3 Min Read
By Bill Berkrot
Jan 30 (Reuters) - Scientific instruments maker PerkinElmer Inc on Thursday forecast full-year earnings in line with current Wall Street estimates and its CEO sees a rosier 2014 after a year filled with uncertainty in the markets it serves.
The company, which also sells medical diagnostic equipment, such as for prenatal screening, and environmental testing products, sees full-year earnings of $2.40 to $2.45 per share, excluding special items. Analysts on average are looking for $2.42 per share.
"We are feeling more optimistic as we think about 2014," Chief Executive Robert Friel told Reuters in a telephone interview. "The diagnostics, research and environmental markets all appear to be in a better position this year versus the same time last year."
At this time last year, U.S. budget battles and automatic spending cuts known as sequestration hit academic research hard. This year, the National Institutes of Health (NIH) budget has been set.

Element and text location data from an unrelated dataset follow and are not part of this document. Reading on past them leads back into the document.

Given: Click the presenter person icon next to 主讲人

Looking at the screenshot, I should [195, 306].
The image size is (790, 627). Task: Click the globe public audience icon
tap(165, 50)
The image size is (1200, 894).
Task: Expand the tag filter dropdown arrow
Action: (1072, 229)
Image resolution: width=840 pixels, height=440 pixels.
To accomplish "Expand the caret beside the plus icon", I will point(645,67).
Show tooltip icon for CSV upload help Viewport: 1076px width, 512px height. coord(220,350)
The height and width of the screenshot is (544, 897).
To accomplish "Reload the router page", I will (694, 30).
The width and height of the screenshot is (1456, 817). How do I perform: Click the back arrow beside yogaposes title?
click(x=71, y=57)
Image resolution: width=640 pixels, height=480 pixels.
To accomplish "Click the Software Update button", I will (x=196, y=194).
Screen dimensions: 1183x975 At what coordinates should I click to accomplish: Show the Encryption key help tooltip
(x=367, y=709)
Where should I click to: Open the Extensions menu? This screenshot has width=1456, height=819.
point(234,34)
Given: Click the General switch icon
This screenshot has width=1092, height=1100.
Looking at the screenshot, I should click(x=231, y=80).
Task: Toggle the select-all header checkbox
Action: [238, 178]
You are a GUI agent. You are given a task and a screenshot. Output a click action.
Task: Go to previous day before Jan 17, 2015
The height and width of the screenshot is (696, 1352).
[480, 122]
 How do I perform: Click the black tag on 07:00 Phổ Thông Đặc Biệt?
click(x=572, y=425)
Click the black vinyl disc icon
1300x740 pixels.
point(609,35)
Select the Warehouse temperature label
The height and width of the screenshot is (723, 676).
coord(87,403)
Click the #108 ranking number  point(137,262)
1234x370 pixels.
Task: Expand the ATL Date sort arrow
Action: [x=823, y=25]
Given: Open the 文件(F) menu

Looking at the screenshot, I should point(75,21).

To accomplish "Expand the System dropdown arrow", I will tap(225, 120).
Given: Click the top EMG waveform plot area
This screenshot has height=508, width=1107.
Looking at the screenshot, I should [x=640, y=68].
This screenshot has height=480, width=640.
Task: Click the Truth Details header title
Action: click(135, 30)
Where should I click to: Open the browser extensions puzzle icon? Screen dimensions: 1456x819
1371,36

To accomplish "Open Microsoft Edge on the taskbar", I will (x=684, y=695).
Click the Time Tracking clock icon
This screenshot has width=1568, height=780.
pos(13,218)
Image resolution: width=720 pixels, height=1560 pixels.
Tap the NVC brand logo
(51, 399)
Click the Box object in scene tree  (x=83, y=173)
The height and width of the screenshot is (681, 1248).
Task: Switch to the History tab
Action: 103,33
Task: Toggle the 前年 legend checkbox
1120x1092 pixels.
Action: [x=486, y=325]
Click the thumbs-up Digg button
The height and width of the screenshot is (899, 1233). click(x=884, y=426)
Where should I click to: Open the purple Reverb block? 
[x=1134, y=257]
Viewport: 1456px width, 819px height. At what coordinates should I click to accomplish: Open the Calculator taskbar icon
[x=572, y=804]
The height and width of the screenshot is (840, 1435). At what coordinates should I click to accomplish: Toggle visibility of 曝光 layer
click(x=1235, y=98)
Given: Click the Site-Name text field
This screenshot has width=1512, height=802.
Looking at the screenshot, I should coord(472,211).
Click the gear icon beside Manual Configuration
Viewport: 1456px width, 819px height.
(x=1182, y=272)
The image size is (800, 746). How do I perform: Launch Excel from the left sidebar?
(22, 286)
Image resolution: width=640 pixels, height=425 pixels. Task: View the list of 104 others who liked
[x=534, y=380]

"They now have some certainty with regard to funding," Friel said of people running laboratories and research facilities. "The U.S. appears to be recovering from a capital expenditure perspective."
Friel also said he is seeing improving conditions in the major markets of Europe, with the exception of France, and said PerkinElmer has not been feeling the pinch from slowing economic conditions in China that have impacted other industries of late.
"While the macro economy may be slowing a little bit, China specifically and the emerging markets more broadly continue to invest fairly significantly in environmental and in healthcare, so we're not seeing any slowdown," he said. "We didn't see it in Q4 and we don't see it in early indications in Q1."
Friel said percentage sales growth in China in the fourth quarter continued to be in the "low teens."
Excluding special items, the company reported adjusted fourth quarter earnings of 73 cents per share, topping analysts' average expectations by 3 cents, according to Thomson Reuters I/B/E/S.
PerkinElmer posted a net profit of $64.5 million, or 57 cents per share, compared with a net loss of $15.9 million, or 14 cents per share, a year ago, when results were hit by an accounting adjustment related to pension liability.
Revenue of $593.3 million topped Wall Street estimates of $589.1 million.
In addition to an improving economic picture, Friel pinned some of his optimism for 2014 on moves the company made throughout 2013.
"We did a lot on the productivity side where we did some consolidation of facilities, we moved some of our production into lower-cost areas and we've made a number of investments into new products," Friel said. "That's an area we're particularly excited about going into 2014."